But then, perhaps awed by his own performance in verse 35, God slips into obscurity. Two rare words appear in verse 36, but a typical translation is:
“Who has placed wisdom in the innermost parts? Or who has given understanding to the mind?”
Everything seems wrong with this verse or the translation. We are in the heavens with the clouds and lightning in verses 34-35, we will be in the clouds again in verse 37, but then we have a potential reference to “inward parts” or “mind” in verse 36. We should still be in the clouds. Faced with this difficulty, Clines and others have decided that the rare words rendered “inward parts” and “mind” really ought to be rendered “the ibis” and the “cock.” Where did that come from? Even if we want to go in that direction, it still takes us away from the clouds, which seems to be a focus of this section.
The two words in question are tuchah, which only appears elsewhere in Psalm 51:6, where it is usually rendered “inward parts” and the hapax sekvi, which looks like no other Hebrew word we know. Clines tells us that tuchoth was a word for “ibis,” a translation that is followed by the generally conservative NIV. Then, if you have one animal in the first part of the verse, you have to find another animal in the second—and “rooster” or “cock” it is. Clines gives 13 different approaches to the word sekvi, ranging from “rooster/cock” to “full moon” or “lightning flashes” to a number of other interesting suggestions.
I prefer to stay in the clouds, and thus I have a problem coming up with a meaning for the verse. Let’s just say that both tuchah and sekvi refer to the inner phenomena of the clouds or lightning, rather than the human heart, leaving that thought purposefully vague.
We only come out of the obscurity in verse 37. The first question is generally understood as:
“Who can number the clouds by wisdom?”
though Clines and others take the rather clear verb saphar (“to count, reckon, number”) in the direction of dispersing, so that the idea behind verse 37 is really the dispersal or spreading of the clouds. But if we thought this was confusing, we just need to finish the verse:
“Or the bottles of heaven who can make lie down?”
The appearance of “bottles” or “jugs” (nebel, 38x) is fully unexpected yet strikingly winsome. It describes the "containers," so to speak, of the rains in heaven, rains that fall on the earth. The verb at the end of verse 37 (shakab, 208x) is, unmistakably, the verb for “lying down.” It appears ten other times in Job; in each instance “lie down” is the right translation (e.g., 3:13; 7:4, 21, etc). But because no one can make sense of the idea of bottles or jugs of heaven lying down, people have increasingly used the verb “tilt” the “waterskins/bottles” of heaven to translate this question. I prefer to give a clear translation, even though its meaning is not especially clear. By making the "bottles lie down," the author/God may be suggesting a cessation of the rains, after they have done their work. Maybe, however, God finds attractive the scrunched up eyes and quizzical expressions of His servants when they say, “Huh?”
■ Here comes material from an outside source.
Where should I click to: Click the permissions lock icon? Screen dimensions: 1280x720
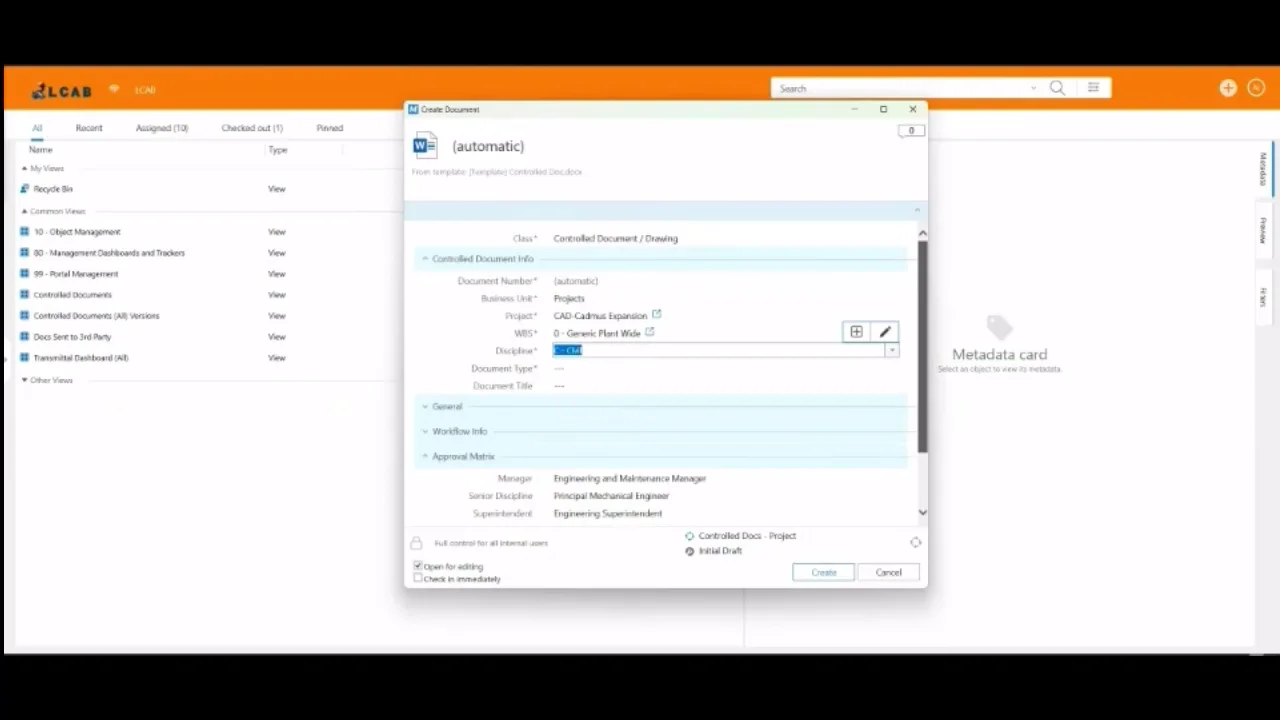click(x=416, y=543)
We think that God has just about exhausted the subject of rain and that is confirmed by verse 38, confusing at first but beautiful on further reflection. The subject has been rain and clouds, and so we first try to connect the meaning of verse 38 with that subject. Literally, we have:
“When the dust is poured out/hardens in clumps and the clods cling together.”
Well, the concept of dust being poured out (yatsaq, 51x) doesn’t make much sense, but yatsaq, a verb taken from the process of smelting or casting metallic objects, can both mean to "harden" and to "pour out." If we take this rather flexible verb yatsaq to mean the opposite of pouring out, that is “congealing” or “hardening," meaning emerges. Rain happens in verse 34-35 and verse 37. This leads to a "clumping" of the dust, a terrestrial process like the process of casting metal objects. Dust congeals through the rain, turning the soil into balls or other dirt objects.
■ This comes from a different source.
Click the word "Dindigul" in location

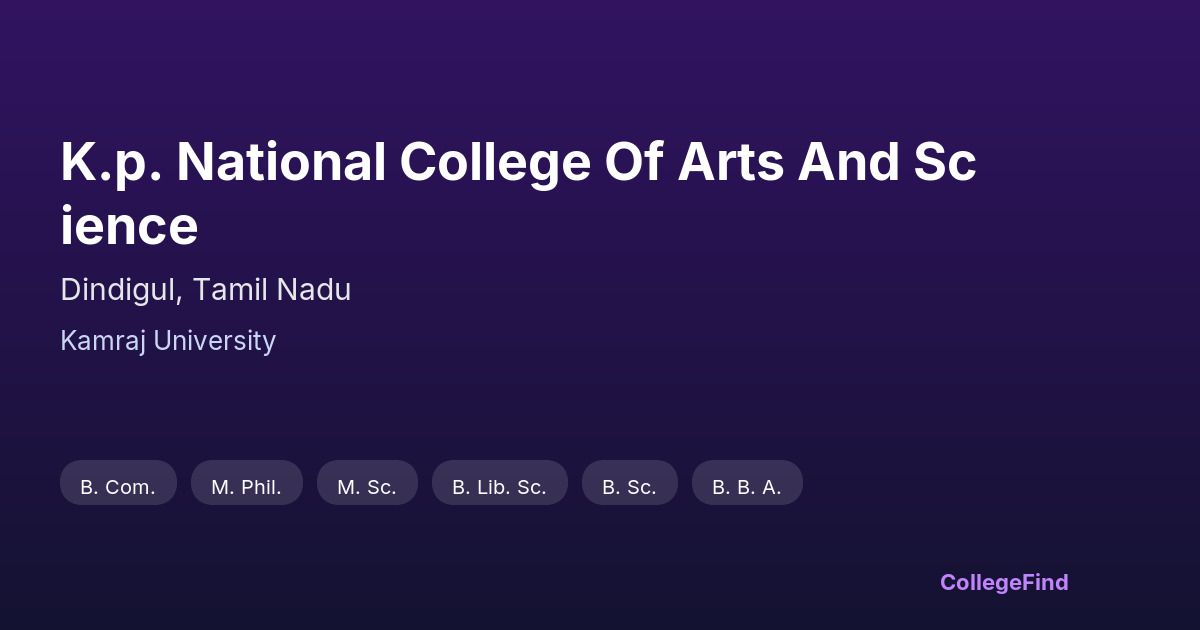click(121, 290)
Yet we might be able to take the somewhat opaque five Hebrew words of verse 38 in a different direction. What if the mutsaq, the middle word, is derived not from yatsaq, which would emphasize the congealing of the dirt, but from tsuq, meaning "to constrain." Then, one reading of this alluring but difficult verse might be:
"Hardening the dust; constraining the clods to cleave."
If the word mutsaq in 38:38 is translated "constrain" or "restrain," it would be a divine echo of that most important word of Elihu in 36:16, where Elihu promised Job that God would lead him into a place "without constraint." It might also hearken back to Elihu's use of it in 37:10, where ice was sent out, and the breadth of the waters was "restrained."
The final words of verse 38 are:
“And the clods cleave.”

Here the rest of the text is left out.